2009-06-19

An evening with The Pickle

The Pickle and I are going way back, fifteen years or so. Friend of a friend of a friend, we used to meet once or twice a year, acquaintances at most, with nothing really significant going on. We lost touch, met again, no reason why it should not go on any differently. Not so. As to why, I do not know. She wouldn't be The Pickle if I knew. Let's just say that before her, I knew five kinds of women: part of the scenery, colleagues, agreeably dumb little tarts, doppelgänger girlfriends and confidantes. It is more four than five actually, because the doppelgänger girlfriend invariably becomes a confidante after six months to a year, when we have to agree that being so similar does not lead us to anything. The Pickle, well, she does not fall into these. As I hate exceptions, being just wired to systematize, and as I cannot make her fit my own preconceptions, it could be an explanation. Or perhaps is it that she is just way out of my usual, despite having most of what I am looking for. So, I guess, that The Pickle is a pickle because I just cannot find a way to relate unambiguously to her in a way that is both satisfying and efficient. "Efficient", she would utterly hate this word when applied to a relationship, she who readily reproaches me to call an infant or someone an "it" (well, it may be a conceptualisation/translation issue, as I usually phrase it as in "I have met someone, it was interesting.", but then again one might say that this phrasing is ambiguous). You see, The Pickle tells about herself that "I do not know about emotional intelligence, I am just emotional.". She truly believes that humanity is based upon emotions, shared feelings, and an intangible commonness of affect that may lead to mutual interest and negotiated intents. For my part, if I have to make this point clear once again, I believe that a humane relationship foundations lie in convergent intents backed up by common interests, leading to emotional entanglement. So, I am supposed to be the cold fish to her fiery bird, or something when I see it as two sides of the same coin. Truth to tell, following our respective ways do not seem to have brought us what we expected, and trying to go the other way around has left her disappointed and me in a very appropriate pickle.

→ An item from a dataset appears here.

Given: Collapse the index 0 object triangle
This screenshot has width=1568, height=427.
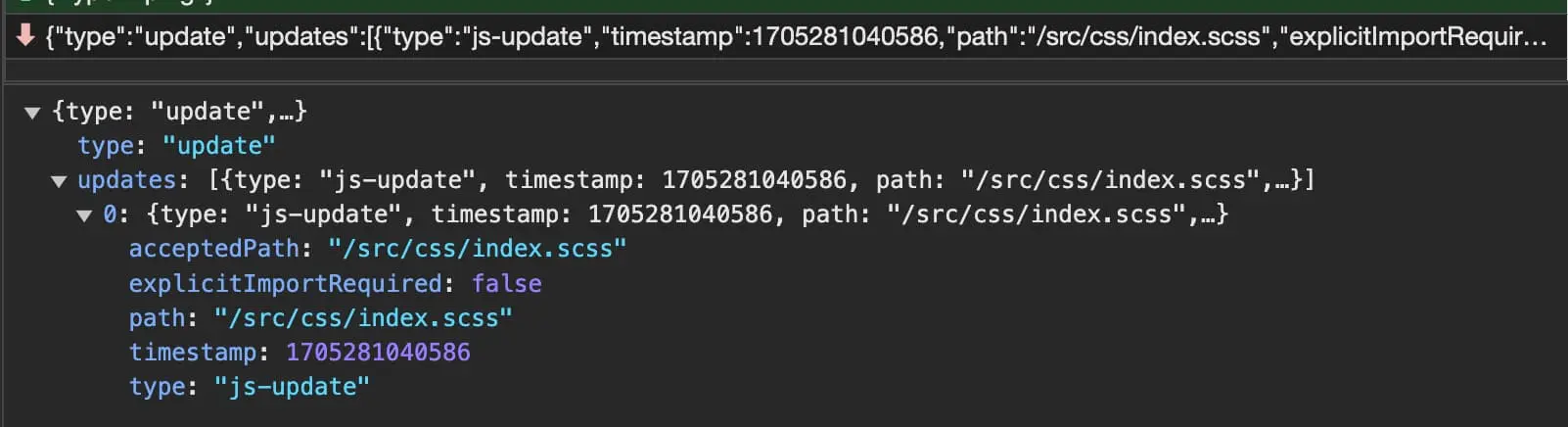Looking at the screenshot, I should [x=84, y=215].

So, how am I feeling about The Pickle? Good question. I feel attracted to her, to say the least, even if I cannot say why, which is also part of the pickle. But as I am not one to go clubbing baby seals just for fun and given her current predicament, I do not wish to take advantage of her situation: I would be disappointing myself, not to mention that it would very probably fire back at me anyway, so I am hardly keeping her at safe distance. Or so I believe or try to make myself believe. I just cannot escape the feeling that we are wasting a great opportunity. Then again, the current state of affair is better than having met like trains in the night.